A large section of our people still face many pressing problems. Though inflation has been brought down, the cost of living is still way beyond the reach of ordinary folk. Many families continue to eat a meal less per day, due to insufficient income.Due to its indebted state, subsidies will not be available in the future and prices will depend on the vagaries of world market price fluctuations.
UNICEF reports almost half of children in our country already require some form of emergency assistance. The education of 4.8 million children, already severely hampered by two years of interrupted learning during COVID, is at risk as school attendance continues to be jeopardized.
Children’s education is being hindered by the current crisis in many ways. Children no longer get the warm and nutritious school meals they used to have before the crisis. They also lack basic stationery, and teachers struggle with transportation costs.Trade unions are up in arms over the proposed sell-off of particular State Owned Enterprises. Yet, losses of SriLankan Airlines and Ceylon Electricity Board cost the Government around Rs 113-117 billion in the past eight months.
The Ceylon Petroleum Corporation’s annual loss is close to Rs. 600 billion. No financial institution -IMF or any other- will accept the continuance of these loss-making enterprises.
As a result, there is an urgent need to reform these bodies. Privatisation is one of the options which will have to be implemented whether the unions like it or not. Getting rid of these liabilities will free up the finances needed for at least children’s education and for improvement of the health services.
Our health care system-once an example to the world- is now on the brink of collapse. Surgical wards in government hospitals have had to be closed due to lack of basic medicaments, while vital surgeries are cancelled or postponed due to a lack anaesthetics.

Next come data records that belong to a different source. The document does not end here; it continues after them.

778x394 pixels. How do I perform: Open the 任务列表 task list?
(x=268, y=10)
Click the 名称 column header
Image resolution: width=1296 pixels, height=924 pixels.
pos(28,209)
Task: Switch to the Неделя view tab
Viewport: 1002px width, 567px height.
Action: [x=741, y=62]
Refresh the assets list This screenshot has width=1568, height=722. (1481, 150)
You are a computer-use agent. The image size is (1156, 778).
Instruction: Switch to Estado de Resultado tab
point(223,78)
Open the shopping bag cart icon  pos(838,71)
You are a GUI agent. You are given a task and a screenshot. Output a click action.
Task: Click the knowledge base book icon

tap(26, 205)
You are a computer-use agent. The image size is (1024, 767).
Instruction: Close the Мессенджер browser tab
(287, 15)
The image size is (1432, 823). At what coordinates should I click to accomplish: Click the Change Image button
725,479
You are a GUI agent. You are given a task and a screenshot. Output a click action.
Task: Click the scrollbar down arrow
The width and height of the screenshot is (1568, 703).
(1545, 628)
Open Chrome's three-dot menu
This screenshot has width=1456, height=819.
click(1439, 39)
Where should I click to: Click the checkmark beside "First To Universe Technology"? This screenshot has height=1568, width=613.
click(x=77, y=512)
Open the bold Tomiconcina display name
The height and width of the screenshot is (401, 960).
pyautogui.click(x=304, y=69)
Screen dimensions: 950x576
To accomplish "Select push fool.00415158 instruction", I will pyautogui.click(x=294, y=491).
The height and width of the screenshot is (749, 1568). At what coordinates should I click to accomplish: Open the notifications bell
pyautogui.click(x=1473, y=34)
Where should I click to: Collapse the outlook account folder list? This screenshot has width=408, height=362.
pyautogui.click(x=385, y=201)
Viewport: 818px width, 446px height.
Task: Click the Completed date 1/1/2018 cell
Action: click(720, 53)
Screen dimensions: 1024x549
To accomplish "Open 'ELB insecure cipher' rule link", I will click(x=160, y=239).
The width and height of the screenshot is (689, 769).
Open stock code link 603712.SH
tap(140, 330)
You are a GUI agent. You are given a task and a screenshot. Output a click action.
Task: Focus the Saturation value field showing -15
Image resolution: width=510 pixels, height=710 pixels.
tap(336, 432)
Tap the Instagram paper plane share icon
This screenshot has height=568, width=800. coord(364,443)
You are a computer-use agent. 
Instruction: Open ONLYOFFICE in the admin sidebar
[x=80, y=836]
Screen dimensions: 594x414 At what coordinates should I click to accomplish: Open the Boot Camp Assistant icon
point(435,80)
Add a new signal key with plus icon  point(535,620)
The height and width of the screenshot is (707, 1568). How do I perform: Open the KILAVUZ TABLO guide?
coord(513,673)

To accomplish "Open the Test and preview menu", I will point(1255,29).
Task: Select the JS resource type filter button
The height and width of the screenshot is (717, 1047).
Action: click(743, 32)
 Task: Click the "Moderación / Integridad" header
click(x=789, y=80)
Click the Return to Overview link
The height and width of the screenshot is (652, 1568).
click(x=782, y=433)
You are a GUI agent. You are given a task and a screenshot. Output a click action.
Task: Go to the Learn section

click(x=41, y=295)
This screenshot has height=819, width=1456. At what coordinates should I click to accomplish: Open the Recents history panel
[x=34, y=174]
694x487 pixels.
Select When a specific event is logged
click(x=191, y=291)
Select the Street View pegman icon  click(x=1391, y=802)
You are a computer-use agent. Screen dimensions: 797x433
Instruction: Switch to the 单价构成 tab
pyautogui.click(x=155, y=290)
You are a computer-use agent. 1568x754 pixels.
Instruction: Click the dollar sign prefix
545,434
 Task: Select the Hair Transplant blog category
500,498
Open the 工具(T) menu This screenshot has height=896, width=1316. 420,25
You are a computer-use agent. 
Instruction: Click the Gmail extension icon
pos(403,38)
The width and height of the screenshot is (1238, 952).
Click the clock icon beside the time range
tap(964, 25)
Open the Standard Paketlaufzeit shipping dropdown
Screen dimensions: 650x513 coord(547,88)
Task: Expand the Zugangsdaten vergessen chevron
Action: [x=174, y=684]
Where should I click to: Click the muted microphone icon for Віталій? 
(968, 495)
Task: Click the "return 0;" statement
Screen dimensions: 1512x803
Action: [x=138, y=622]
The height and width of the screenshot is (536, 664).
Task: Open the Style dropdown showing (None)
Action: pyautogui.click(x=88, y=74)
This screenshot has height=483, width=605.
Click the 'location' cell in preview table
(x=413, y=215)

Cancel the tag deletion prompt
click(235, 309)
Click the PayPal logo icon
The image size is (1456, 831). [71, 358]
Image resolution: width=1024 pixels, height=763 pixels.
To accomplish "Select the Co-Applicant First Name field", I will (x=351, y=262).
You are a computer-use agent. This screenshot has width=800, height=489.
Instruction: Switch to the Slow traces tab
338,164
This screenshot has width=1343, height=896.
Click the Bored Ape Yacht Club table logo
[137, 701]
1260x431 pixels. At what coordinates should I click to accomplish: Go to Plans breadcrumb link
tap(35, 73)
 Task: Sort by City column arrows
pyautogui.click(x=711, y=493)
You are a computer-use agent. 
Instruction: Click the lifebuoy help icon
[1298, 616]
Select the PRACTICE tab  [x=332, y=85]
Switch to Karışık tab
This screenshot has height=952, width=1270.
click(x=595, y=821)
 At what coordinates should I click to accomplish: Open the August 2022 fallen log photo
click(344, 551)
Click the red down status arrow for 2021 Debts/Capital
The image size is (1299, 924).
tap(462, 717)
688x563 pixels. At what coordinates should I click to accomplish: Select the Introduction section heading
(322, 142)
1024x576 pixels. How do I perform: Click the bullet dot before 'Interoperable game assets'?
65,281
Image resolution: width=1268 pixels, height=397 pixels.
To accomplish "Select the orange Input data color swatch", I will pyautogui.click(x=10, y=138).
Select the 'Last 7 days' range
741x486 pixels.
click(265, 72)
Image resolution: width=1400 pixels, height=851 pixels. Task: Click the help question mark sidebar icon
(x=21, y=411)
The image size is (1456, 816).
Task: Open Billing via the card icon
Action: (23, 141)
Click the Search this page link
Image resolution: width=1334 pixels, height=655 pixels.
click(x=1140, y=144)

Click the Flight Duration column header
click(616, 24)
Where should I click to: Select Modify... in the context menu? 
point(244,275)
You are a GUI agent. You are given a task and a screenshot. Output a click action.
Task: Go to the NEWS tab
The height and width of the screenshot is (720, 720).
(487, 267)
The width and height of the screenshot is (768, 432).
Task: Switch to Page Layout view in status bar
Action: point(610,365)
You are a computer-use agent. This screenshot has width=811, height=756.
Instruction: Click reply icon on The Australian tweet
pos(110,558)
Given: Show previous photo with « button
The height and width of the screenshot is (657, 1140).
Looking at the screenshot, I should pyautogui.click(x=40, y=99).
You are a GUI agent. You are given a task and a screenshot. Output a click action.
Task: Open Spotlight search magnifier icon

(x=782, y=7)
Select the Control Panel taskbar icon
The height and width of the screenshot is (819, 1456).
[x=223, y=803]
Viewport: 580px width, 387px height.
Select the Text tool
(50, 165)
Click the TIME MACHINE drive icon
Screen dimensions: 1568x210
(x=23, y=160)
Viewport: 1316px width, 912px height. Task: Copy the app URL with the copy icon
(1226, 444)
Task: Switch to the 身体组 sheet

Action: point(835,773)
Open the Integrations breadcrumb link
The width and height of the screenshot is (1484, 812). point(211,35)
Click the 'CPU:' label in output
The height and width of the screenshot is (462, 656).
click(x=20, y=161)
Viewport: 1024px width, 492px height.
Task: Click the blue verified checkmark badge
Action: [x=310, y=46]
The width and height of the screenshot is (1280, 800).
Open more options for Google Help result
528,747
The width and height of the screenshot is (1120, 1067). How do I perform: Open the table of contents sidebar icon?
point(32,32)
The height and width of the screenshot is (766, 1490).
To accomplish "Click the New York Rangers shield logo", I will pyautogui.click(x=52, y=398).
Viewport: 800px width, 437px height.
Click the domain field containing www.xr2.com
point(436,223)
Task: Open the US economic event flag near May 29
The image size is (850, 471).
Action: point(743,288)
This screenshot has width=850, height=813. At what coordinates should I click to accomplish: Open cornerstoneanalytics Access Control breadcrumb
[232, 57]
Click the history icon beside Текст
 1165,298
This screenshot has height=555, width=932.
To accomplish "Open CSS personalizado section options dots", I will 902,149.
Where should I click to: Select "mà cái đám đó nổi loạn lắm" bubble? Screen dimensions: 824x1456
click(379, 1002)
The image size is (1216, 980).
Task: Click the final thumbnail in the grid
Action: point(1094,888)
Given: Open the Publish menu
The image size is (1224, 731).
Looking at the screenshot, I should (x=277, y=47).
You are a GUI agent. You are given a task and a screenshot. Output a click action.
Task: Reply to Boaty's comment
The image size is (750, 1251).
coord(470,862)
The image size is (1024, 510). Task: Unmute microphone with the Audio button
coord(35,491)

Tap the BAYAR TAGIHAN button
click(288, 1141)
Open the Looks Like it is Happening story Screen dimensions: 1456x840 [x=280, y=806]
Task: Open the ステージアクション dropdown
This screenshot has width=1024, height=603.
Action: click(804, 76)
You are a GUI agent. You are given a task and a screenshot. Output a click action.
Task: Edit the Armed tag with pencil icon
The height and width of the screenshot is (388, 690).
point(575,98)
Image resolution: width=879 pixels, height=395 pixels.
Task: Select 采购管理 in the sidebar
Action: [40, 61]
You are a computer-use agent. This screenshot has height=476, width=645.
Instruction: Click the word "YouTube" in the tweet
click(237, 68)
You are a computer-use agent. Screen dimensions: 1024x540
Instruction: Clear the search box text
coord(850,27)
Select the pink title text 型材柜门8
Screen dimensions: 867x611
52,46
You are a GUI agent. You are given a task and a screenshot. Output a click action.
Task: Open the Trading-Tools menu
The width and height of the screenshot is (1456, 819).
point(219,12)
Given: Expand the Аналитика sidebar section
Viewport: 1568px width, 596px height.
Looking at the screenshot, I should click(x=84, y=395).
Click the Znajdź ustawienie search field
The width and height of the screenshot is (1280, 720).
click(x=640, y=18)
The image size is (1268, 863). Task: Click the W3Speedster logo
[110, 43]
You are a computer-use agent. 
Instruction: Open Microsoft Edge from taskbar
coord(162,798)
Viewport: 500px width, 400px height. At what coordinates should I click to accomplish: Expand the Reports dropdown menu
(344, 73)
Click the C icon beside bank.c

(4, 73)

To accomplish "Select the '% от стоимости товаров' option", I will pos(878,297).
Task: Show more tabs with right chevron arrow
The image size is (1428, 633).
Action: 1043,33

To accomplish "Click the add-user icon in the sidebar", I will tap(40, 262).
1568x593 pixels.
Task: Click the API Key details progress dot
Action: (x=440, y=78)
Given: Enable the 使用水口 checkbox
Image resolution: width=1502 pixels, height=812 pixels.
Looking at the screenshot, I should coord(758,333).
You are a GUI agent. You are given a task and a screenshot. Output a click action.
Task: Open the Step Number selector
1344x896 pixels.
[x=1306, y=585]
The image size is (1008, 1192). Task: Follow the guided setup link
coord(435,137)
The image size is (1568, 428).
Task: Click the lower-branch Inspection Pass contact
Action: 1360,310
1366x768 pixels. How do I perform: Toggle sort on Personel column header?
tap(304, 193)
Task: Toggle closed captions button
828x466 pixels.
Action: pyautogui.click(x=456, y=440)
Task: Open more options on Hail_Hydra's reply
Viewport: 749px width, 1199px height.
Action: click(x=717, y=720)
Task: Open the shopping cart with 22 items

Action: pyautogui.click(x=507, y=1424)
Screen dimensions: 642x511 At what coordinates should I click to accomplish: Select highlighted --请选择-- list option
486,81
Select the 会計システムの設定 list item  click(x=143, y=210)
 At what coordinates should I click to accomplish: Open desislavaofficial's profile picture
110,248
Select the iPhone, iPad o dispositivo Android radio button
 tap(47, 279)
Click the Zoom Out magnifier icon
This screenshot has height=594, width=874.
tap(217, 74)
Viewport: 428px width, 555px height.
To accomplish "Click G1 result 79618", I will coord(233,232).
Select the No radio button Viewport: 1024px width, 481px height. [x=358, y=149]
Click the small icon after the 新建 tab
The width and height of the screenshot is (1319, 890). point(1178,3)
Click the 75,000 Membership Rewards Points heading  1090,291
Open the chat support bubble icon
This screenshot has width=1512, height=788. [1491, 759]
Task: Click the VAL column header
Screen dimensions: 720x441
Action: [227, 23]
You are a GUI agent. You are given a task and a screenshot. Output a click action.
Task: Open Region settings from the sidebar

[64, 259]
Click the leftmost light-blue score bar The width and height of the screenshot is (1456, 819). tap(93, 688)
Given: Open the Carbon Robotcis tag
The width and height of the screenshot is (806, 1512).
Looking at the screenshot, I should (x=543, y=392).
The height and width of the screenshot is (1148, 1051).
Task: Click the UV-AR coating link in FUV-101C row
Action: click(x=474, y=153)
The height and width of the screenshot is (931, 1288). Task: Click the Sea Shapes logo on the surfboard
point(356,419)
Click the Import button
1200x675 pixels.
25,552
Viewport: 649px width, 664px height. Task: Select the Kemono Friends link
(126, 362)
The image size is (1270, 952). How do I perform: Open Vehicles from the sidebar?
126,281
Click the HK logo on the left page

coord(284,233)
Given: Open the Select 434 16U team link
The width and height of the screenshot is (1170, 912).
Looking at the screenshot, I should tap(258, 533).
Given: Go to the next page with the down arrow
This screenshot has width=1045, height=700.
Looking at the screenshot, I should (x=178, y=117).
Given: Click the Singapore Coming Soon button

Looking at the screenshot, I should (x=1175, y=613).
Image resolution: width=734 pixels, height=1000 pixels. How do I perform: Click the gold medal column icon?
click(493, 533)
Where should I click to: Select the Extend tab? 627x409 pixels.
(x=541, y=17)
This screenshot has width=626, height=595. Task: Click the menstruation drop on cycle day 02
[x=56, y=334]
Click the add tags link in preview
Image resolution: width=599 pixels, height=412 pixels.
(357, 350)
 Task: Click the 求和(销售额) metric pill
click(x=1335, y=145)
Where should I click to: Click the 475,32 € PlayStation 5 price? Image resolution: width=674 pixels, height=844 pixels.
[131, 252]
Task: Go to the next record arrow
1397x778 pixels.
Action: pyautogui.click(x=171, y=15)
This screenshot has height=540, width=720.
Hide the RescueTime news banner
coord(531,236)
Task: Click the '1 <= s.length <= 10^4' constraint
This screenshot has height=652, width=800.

India recently privatized its national carrier -Air India- due to continuous losses. Yet, India was one of the countries which helped keep our economy afloat during the worst days of our financial crisis. It, therefore, begs the question, why Sri Lanka should keep an airline that is causing billions of dollars in losses, while India doesn’t?
Our country is now at a critical juncture, we seem to have turned the corner regarding the financial and economic crisis, with basics now available albeit in limited quantities and high prices. But if we do not work together, commence squabbling and indulge in back-biting, we face the prospect of facing a situation similar to that of yesteryear or worse.
It is time to put aside petty party differences and work together and lift Sri Lanka out of the pit we ourselves dragged her into.